Polare pelagische Schlüsselarten

Biologische Uhr

Der Antarktische Krill stellt mit bis zu 500 Millionen Tonnen die größte Biomasse aller mehrzelligen Wildtierarten auf dem Planeten dar. Im Südpolarmeer ist der Krill die zentrale Nahrung für zahlreiche Räuber wie Bartenwale, Robben, Pinguine, Fische und Seevögel. Der Krill wird allerdings von verschiedenen Seiten bedroht: Verringerte Ausdehnung und Dauer der winterlichen Meereisbedeckung infolge der regionalen Erwärmung im Bereich der Antarktischen Halbinsel führt zu Populationsverschiebungen, zunehmende Krillfischerei und gleichzeitig die Erholung der Bartenwale, die sich vom Krill ernähren, beeinflussen den Krillbestand. Unser Forschungsziel ist zu verstehen, wie sich der Krill an Umweltveränderungen anpassen kann und in wieweit die Verbreitung der Bartenwale durch die Krillverteilung und Fischerei beeinflusst wird.

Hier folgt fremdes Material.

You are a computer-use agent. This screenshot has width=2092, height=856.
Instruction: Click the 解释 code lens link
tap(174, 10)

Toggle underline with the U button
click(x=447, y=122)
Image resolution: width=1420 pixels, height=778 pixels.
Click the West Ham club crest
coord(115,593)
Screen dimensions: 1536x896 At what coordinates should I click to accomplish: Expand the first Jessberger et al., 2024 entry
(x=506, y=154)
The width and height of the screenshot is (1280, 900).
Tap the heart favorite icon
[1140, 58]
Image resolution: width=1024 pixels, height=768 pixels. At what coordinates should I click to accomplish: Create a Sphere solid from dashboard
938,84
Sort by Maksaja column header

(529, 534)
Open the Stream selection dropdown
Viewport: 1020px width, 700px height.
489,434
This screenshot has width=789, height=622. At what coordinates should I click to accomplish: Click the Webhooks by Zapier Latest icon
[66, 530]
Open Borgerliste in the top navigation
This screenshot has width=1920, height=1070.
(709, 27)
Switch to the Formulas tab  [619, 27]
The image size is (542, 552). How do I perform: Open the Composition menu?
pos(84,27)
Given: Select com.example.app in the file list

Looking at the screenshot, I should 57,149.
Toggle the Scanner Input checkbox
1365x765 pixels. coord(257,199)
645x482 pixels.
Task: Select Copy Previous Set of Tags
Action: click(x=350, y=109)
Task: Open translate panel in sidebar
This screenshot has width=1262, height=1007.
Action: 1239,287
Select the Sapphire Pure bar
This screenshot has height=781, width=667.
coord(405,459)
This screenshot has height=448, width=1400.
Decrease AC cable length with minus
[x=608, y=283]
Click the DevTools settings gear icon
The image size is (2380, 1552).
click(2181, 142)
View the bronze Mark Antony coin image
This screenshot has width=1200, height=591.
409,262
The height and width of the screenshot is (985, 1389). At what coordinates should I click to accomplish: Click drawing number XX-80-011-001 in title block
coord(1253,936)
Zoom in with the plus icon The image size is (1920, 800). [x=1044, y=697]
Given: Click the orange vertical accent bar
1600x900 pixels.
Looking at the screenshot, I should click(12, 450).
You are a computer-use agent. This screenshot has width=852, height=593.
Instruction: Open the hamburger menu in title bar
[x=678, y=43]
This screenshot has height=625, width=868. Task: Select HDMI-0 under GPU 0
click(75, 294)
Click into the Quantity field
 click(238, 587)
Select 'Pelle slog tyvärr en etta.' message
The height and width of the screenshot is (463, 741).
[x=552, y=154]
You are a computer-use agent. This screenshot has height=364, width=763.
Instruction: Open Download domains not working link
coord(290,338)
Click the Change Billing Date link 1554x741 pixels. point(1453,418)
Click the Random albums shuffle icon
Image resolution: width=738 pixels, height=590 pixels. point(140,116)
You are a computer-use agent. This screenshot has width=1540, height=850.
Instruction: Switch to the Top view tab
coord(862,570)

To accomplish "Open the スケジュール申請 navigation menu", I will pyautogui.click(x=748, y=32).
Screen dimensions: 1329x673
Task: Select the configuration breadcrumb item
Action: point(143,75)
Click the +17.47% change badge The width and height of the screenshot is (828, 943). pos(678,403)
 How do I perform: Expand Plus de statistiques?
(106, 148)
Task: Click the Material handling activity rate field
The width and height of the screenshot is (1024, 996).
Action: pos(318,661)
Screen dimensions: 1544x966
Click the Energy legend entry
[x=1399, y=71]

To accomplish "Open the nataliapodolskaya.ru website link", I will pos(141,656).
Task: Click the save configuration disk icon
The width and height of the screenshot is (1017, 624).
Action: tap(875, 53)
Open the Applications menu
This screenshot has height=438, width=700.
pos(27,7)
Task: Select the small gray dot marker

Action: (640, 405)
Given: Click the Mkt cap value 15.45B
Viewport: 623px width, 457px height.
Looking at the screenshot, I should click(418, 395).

Diese Daten sind von zentraler Bedeutung, um zukünftige Entwicklungen der Krill- und Bartenwalpopulation zu modellieren und mögliche Konsequenzen vorherzusagen, die Populationsverschiebungen dieser Gruppen auf das marine Ökosystem in der Zukunft haben könnten.

Um die Anpassungsfähigkeit von polaren Schlüsselarten gegenüber dem Klimawandel zu verstehen, untersuchen wir, neben den Einfluss steigender Temperaturen auf deren Fitness, wie die biologische Uhr den Lebenszyklus von polaren Schlüsselarten beeinflusst. Biologische Uhren ermöglichen den Organismen saisonale Umweltveränderungen vorauszuahnen und ihre Physiologie entsprechend zu regulieren. Der tägliche 24-Stunden Zyklus von Licht und Dunkelheit und der jährliche 12-Monats-Zyklus mit wechselnder Tageslänge stellen die beiden wichtigsten Zeitgeber für innere Uhren dar und ändern sich nicht mit der anthropogenen Erwärmung. Die Anpassung der Organismen an diese Zyklen spielt eine wichtige Rolle für die Funktionalität von Ökosystemen. Mit der Erwärmung des Südpolarmeers durch den anthropogenen Klimawandel kann sich die enge Beziehung zwischen saisonalen Rhythmen in der polaren Umwelt (Futterverfügbarkeit, Tagelänge, Meereisbedeckung) und die saisonale Rhythmik von wichtigen Lebensfunktionen (Geschlechtsreife, Wachstum, Bildung von Fettreserven) von Schlüsselarten, die sich über Millionen von Jahren entwickelt haben, aus dem Takt geraten. Ein sogenannter 'miss-match' hat Einfluss auf die Populationsentwicklung dieser Organismen in der Zukunft und durch ihre Schlüsselposition im Nahrungsnetz auch auf das gesamte Ökosystem.